3. It’s not all about raw speed. In the 1,000-meter and 1,500-meter races it’s just like NASCAR, where drivers draft off each other and try to pick the right moment to take the lead. My strategy differs from race to race. I don’t want to give away my plans. It’s about being unpredictable. Plus, there’s not one strategy that’s guaranteed every time. There are so many different factors, like who your opponents are and how they like to skate. Your strategy has to change to fit the situation.
Americans would compete more on an international scale if the sport were a career path in the U.S.
4. The Koreans dominate because it’s a career choice. Short-track speedskating is a collegiate sport in South Korea, and they also have pro teams there. If there’s a career path in a sport, like with us in football, it gets more kids involved at an earlier age. I haven’t had a chance to race in South Korea, but I’ve been over there and seen the size of the clubs people skate in. Instead of having a competition of 16 people here in the States to select the national team from, they’re getting up into the 50s and 60s.
5. Despite the commotion during races, it’s not cutthroat. I think all in all it’s a pretty clean sport in terms of rivalries. I can’t speak for other countries. But in terms of the way we view it, we get along pretty well on and off the ice with everyone else. I don’t think it’s like a WWE match, where you have athletes trying to intimidate each other before the race. It is intense, but not that intense.
6. We skate on water, not ice. Race organizers lay down water on the track before every heat to smooth out the ruts our skates make in the ice. The water fills those ruts in. Plus, in terms of glide, the water creates less friction than the ice, so we can actually go faster. Technically, our skates aren’t even touching the ice. The blades glide on the water, like we’re hydroplaning.
7. Legends are made in the turns. Typically, the turns are the markers that set the best in the world apart from everyone else. Going faster is all about creating more pressure on the ice, and the corners are where you can create the most pressure. The better you can handle that pressure and the more pressure you can create, the faster you’ll go.
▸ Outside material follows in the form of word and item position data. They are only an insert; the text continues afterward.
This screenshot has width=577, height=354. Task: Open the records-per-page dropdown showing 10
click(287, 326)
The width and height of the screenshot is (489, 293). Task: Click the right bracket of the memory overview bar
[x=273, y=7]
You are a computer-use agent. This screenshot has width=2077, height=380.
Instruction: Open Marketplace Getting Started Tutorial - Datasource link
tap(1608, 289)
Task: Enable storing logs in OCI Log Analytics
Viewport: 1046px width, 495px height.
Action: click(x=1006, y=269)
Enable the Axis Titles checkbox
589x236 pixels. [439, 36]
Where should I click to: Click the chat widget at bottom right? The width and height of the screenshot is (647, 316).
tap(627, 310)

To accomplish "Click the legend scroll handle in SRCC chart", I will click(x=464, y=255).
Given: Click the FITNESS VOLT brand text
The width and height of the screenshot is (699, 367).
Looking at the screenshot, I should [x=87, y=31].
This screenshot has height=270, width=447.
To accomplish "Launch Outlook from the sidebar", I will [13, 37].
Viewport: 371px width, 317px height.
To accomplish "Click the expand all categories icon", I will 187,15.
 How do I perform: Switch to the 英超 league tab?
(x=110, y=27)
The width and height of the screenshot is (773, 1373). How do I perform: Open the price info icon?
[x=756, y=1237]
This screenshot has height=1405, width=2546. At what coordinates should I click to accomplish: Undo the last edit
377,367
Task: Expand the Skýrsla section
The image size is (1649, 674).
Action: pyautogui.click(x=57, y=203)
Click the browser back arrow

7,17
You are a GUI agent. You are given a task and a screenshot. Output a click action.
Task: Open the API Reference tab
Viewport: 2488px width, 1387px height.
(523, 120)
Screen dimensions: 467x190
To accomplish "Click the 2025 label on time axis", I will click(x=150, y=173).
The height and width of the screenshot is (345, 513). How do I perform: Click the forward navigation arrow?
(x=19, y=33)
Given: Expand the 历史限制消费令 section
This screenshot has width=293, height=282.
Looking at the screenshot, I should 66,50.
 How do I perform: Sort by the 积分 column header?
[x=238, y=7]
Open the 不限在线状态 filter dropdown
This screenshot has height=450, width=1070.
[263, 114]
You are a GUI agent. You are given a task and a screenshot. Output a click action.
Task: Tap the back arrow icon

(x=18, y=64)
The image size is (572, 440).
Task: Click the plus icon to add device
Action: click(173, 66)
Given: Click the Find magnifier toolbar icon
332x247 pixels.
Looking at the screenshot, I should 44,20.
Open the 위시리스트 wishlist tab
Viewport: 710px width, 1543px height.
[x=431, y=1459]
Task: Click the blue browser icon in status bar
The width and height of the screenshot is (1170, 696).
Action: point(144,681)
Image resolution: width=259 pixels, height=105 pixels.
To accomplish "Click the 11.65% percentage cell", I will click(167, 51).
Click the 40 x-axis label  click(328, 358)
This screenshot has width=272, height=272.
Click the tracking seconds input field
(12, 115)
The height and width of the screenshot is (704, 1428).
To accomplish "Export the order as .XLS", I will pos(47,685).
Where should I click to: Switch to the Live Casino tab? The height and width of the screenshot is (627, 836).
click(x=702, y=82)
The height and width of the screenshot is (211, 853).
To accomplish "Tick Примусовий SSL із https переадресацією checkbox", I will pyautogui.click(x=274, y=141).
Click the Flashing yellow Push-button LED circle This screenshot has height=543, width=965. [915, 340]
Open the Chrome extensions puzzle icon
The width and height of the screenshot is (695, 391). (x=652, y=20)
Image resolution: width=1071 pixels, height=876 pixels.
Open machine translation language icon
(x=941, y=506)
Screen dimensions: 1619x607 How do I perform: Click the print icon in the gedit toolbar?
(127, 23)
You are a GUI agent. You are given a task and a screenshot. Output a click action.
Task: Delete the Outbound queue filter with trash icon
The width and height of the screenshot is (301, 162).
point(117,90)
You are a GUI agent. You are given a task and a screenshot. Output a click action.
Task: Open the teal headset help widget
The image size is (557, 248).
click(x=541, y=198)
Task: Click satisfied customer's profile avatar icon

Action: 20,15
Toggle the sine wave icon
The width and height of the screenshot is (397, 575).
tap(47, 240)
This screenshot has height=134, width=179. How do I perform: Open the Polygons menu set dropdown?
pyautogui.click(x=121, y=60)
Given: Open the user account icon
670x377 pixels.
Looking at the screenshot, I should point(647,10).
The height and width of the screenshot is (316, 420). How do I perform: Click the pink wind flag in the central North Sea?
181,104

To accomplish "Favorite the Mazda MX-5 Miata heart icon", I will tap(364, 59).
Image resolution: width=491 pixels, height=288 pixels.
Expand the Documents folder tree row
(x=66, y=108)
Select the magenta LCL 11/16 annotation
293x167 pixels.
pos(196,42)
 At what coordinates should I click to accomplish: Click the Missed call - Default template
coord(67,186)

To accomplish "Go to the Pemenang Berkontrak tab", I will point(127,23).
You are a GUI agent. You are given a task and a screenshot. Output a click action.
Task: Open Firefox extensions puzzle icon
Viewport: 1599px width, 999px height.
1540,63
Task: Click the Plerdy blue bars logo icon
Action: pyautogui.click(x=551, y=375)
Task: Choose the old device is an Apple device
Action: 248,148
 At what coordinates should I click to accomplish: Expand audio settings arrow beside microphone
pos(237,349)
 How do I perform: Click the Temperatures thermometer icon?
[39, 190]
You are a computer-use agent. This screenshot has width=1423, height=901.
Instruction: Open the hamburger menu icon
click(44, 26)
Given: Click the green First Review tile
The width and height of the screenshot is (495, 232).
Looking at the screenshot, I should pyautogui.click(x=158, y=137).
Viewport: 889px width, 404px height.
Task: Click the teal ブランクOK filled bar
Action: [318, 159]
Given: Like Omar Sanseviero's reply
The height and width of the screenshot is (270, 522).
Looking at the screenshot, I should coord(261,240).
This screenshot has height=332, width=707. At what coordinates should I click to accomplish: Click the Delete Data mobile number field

How fast you go on the straightaways matter, too, but the turns have everything to do with the outcome of the race.
8. Doctoring our blades is allowed. We’re very particular about the rock and bend -- the radius -- of our blades because it can affect the way you’re skating technically and the speed you’re able to achieve. For short track, the blades look pretty flat, but the bottom side, if you look really closely, they’re rounded. The flatter the blade, the more difficult the turns. But the more the blade makes contact with the ice, the more glide you’ll have on the surface. So what you do with your blades depends on how you skate, whether you’re better in the turns or on the straightaways.